Total hip arthroplasty performed by direct anterior approach - Does experience influence the learning curve?

SICOT J. 2020;6:15. doi: 10.1051/sicotj/2020015. Epub 2020 Jun 3.


Introduction: Proficiency in the direct anterior approach (DAA) as with many surgical techniques is considered to be challenging. Added to this is the controversy of the benefits of DAA compared to other total hip arthroplasty (THA) approaches. Our study aims to assess the influence of experience on learning curve and clinical results when transitioning from THA via posterior approach in a lateral position to DAA in a supine position.

Methods: A consecutive retrospective series of 525 total hip arthroplasty of one senior and six junior surgeons was retrospectively analysed from May 2013 to December 2017. Clinical results were analysed and compared between the two groups and represented as a learning curve. Mean follow up was 36.2 months ± 11.8.

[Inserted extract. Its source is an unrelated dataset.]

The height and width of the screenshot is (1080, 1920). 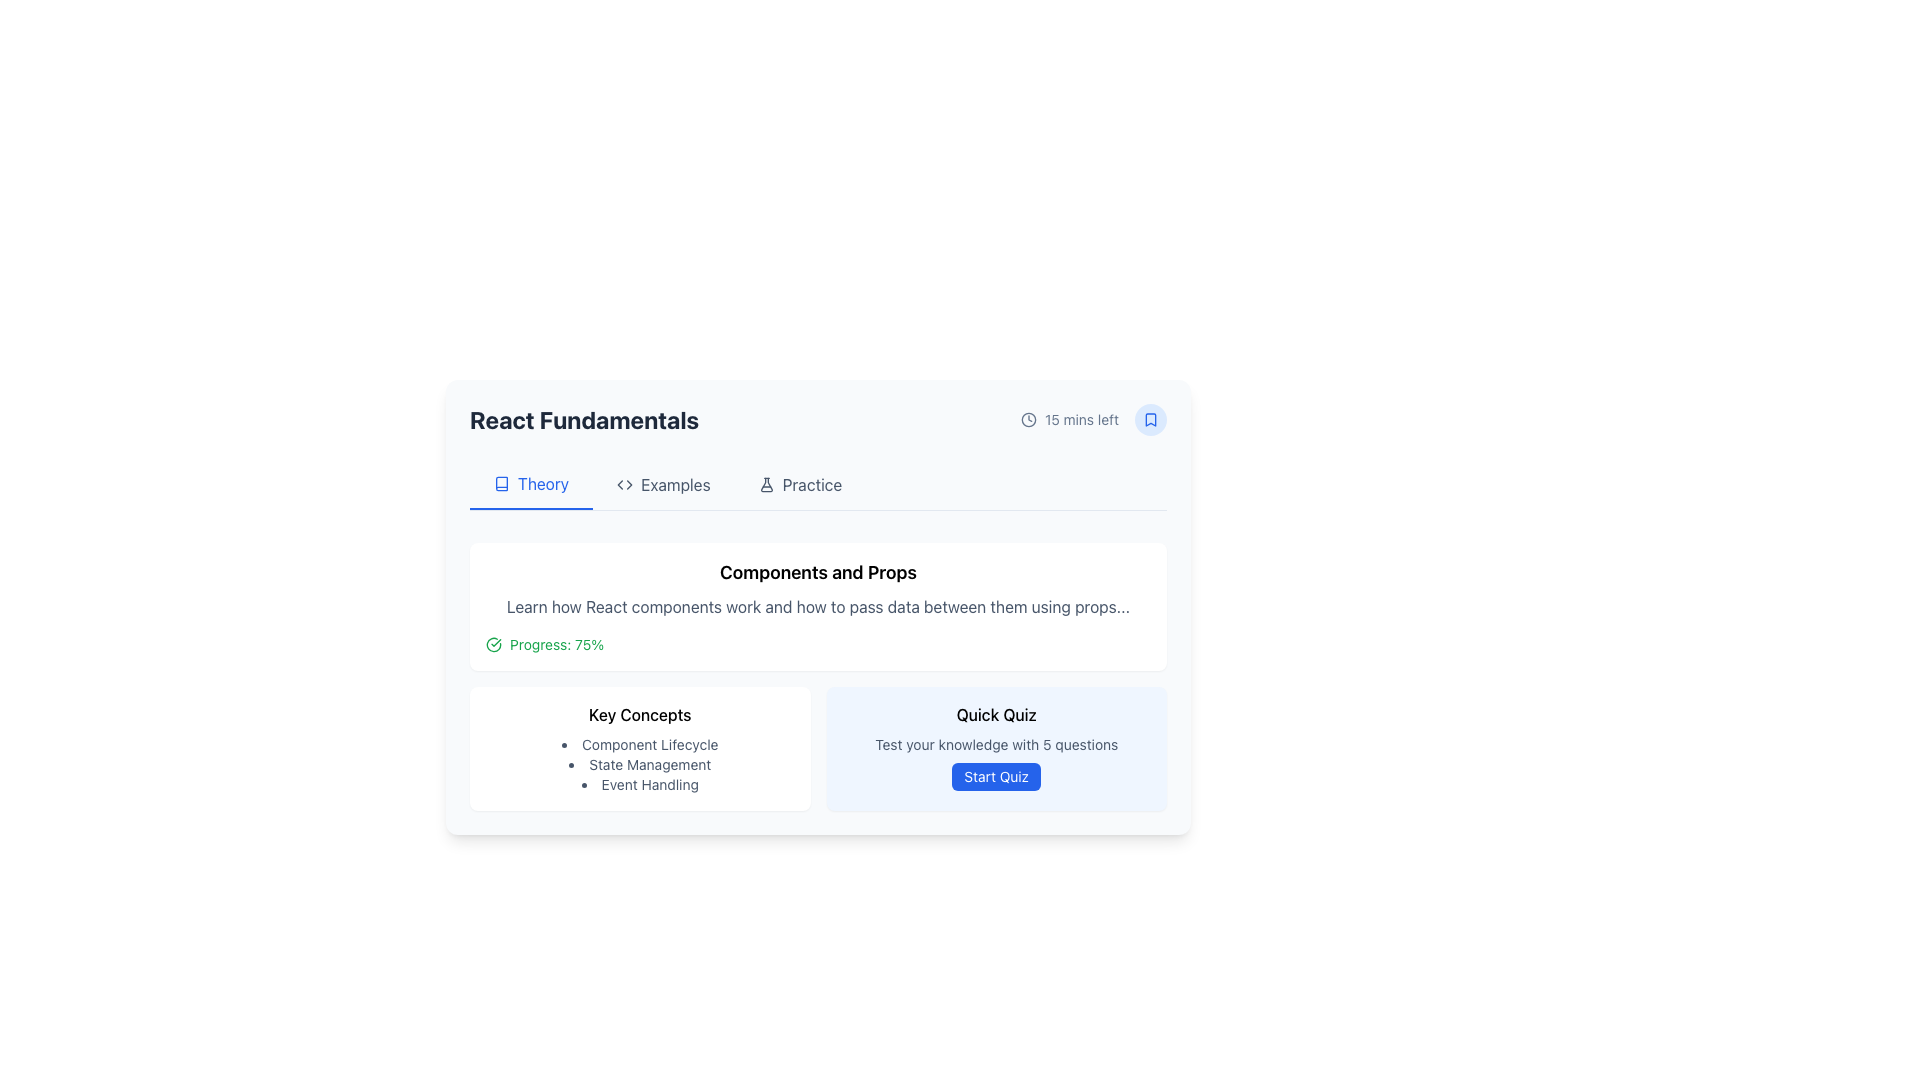 What do you see at coordinates (765, 485) in the screenshot?
I see `the SVG or vector graphic icon located` at bounding box center [765, 485].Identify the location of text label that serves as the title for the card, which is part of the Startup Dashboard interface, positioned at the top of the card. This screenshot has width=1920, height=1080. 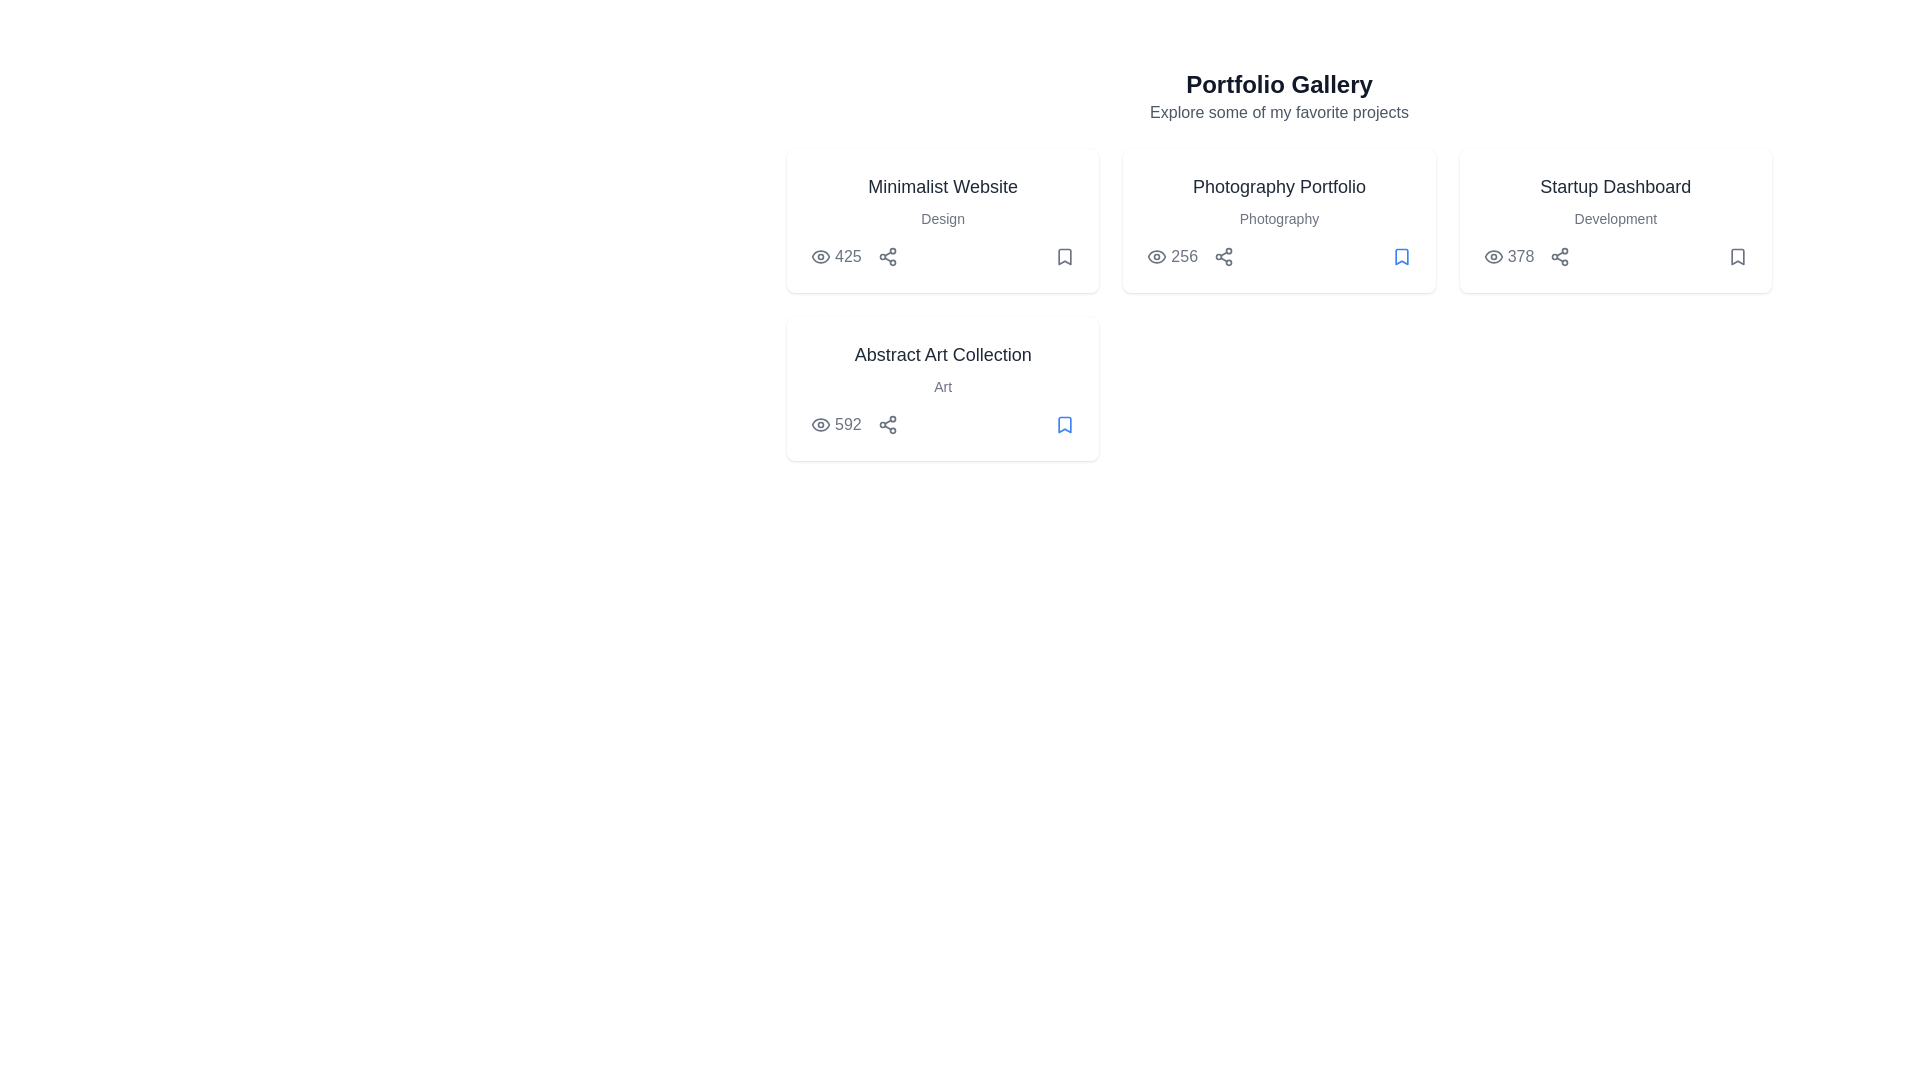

Results: This study found a significant difference in complications between the senior and junior surgeons for operating time, infection rate, and lateral femoral cutaneous nerve (LFCN) neuropraxia. A trainee's learning curve was an average of 10 DAA procedures before matching the senior surgeon. Of note, the early complications correlated with intraoperative fractures increased with experience in both groups. Operating time for the senior equalised after 70 cases. Dislocation rate and limb length discrepancy were excellent and did not show a learning curve between the two groups.

Conclusion: DAA is a safe approach to implant a THA. There is a learning curve and initial supervision is recommended for both seniors and trainees.

Level of evidence: Retrospective, consecutive case series; level IV.

Keywords: Complications; Direct anterior approach; Learning curve; Senior surgeon; Total hip arthroplasty.